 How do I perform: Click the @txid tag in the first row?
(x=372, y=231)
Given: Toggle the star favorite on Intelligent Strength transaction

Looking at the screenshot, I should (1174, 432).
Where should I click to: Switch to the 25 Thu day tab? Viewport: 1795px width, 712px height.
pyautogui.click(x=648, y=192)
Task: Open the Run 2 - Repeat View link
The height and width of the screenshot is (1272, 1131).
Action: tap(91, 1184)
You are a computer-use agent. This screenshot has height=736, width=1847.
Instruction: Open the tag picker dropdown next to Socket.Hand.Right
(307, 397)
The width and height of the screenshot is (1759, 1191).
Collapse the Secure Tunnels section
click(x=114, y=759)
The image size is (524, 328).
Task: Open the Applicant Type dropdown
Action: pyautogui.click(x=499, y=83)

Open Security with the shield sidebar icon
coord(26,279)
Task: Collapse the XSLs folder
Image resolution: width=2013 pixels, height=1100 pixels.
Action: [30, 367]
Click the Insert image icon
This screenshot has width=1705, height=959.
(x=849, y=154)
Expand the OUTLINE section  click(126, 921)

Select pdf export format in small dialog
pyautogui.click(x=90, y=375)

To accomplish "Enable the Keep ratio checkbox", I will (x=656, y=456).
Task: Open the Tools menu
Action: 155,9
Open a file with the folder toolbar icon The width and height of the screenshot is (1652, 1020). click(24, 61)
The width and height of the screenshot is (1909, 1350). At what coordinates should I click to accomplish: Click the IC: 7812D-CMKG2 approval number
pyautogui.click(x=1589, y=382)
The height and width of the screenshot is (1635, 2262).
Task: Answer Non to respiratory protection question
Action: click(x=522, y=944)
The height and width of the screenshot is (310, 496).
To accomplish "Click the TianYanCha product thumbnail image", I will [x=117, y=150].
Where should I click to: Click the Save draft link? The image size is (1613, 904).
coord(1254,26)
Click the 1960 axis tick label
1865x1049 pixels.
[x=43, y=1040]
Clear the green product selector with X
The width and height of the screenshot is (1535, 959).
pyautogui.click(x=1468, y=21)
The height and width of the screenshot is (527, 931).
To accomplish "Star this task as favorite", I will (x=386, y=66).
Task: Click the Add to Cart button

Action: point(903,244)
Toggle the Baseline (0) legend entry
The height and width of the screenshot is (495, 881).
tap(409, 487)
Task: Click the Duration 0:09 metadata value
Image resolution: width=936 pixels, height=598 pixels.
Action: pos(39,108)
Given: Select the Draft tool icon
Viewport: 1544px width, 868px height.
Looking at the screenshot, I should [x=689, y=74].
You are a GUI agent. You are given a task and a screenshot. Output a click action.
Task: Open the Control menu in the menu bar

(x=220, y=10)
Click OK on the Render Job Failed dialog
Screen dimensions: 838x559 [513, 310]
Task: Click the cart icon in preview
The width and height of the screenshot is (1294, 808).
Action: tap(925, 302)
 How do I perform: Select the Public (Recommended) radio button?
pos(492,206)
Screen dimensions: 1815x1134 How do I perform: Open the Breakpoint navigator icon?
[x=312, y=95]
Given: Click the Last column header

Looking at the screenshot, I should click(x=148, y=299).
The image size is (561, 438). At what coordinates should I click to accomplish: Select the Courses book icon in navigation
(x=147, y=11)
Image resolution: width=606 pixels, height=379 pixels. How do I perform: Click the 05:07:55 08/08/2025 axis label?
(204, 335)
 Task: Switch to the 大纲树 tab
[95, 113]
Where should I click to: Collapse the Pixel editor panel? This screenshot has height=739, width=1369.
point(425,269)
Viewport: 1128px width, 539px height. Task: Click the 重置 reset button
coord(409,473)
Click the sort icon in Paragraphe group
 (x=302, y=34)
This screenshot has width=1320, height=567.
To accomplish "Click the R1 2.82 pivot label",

Prompt: Each line in the material above that mentions the word "agent" must be copied.

Response for this exercise:
You are a computer-use agent. This screenshot has height=736, width=1847.
You are a GUI agent. You are given a task and a screenshot. Output a click action.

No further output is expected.